Detecting on a ZoneMinder event

from pyzm import ZMClient, Detector, StreamConfig

zm = ZMClient(api_url="https://zm.example.com/zm/api",
               user="admin", password="secret")
detector = Detector(models=["yolo11s"])

m = zm.monitor(1)
zones = m.get_zones()

result = detector.detect_event(
    zm,
    event_id=12345,
    zones=zones,
    stream_config=StreamConfig(
        frame_set=["snapshot", "alarm", "1"],
        resize=800,
    ),
)

if result.matched:
    print(result.summary)
    ev = zm.event(12345)
    ev.update_notes(result.summary)

detect_event() extracts frames from the event (via the ZM API or local filesystem), runs each through the detection pipeline, and returns the best result based on the configured frame_strategy.

StreamConfig controls which frames are extracted, resizing, retry behaviour, and more. See StreamConfig below for details.

Audio detection (BirdNET)

pyzm supports audio-based detection via the BirdNET backend, which can identify 6500+ bird species from audio.

Requirements:

  • birdnet-analyzer Python package

  • ffmpeg and ffprobe on PATH (used to extract audio from video)

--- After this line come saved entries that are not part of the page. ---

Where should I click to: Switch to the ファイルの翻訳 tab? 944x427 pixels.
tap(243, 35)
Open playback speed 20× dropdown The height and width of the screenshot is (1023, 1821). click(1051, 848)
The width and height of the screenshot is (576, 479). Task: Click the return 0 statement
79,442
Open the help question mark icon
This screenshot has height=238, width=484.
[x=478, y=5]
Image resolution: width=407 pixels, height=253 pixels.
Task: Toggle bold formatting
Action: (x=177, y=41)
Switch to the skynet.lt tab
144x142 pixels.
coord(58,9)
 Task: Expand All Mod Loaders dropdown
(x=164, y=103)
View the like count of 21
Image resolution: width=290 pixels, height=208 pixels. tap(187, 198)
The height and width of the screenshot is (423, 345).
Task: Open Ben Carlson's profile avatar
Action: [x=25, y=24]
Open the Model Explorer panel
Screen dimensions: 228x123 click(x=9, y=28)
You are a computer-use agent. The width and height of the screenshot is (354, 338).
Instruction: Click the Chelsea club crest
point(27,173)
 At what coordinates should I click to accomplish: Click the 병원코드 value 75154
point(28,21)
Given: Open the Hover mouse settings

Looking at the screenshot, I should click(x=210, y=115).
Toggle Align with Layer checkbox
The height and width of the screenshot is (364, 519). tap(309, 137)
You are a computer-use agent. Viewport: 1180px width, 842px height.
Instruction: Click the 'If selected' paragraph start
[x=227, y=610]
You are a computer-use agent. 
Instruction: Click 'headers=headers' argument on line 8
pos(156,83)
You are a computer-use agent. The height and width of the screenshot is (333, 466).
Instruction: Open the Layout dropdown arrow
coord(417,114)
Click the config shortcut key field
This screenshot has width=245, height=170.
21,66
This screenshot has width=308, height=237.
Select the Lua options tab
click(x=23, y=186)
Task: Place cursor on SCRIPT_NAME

pip install birdnet-analyzer

Standalone audio file:

Use detect_audio() to analyse an audio file directly, without a ZoneMinder event:

from pyzm import Detector
from pyzm.models.config import DetectorConfig, ModelConfig, ModelType, ModelFramework

config = DetectorConfig(
    models=[
        ModelConfig(
            name="BirdNET",
            type=ModelType.AUDIO,
            framework=ModelFramework.BIRDNET,
            birdnet_min_conf=0.5,
            birdnet_lat=42.36,    # location for species filtering
            birdnet_lon=-71.06,
        ),
    ],
)

detector = Detector(config=config)
result = detector.detect_audio(
    "/path/to/recording.wav",
    event_week=24,          # ISO week (1-48) for seasonal filtering
    lat=42.36, lon=-71.06,  # fallback if not set in config
)

for det in result.detections:
    print(f"{det.label}: {det.confidence:.0%}")
    # e.g. "Northern Cardinal: 87%"

detect_audio() accepts any audio format that ffmpeg can read (WAV, MP3, MP4, FLAC, etc.). Audio is split into 3-second chunks and each chunk is analysed independently; the best confidence per species across all chunks is returned.

Parameters:

  • audio_path – path to the audio file

  • event_week – ISO week number (1–48) for seasonal filtering; -1 disables

  • lat, lon – latitude/longitude for location-based species filtering; -1 disables. These are fallbacks – values set in ModelConfig (birdnet_lat, birdnet_lon) take precedence.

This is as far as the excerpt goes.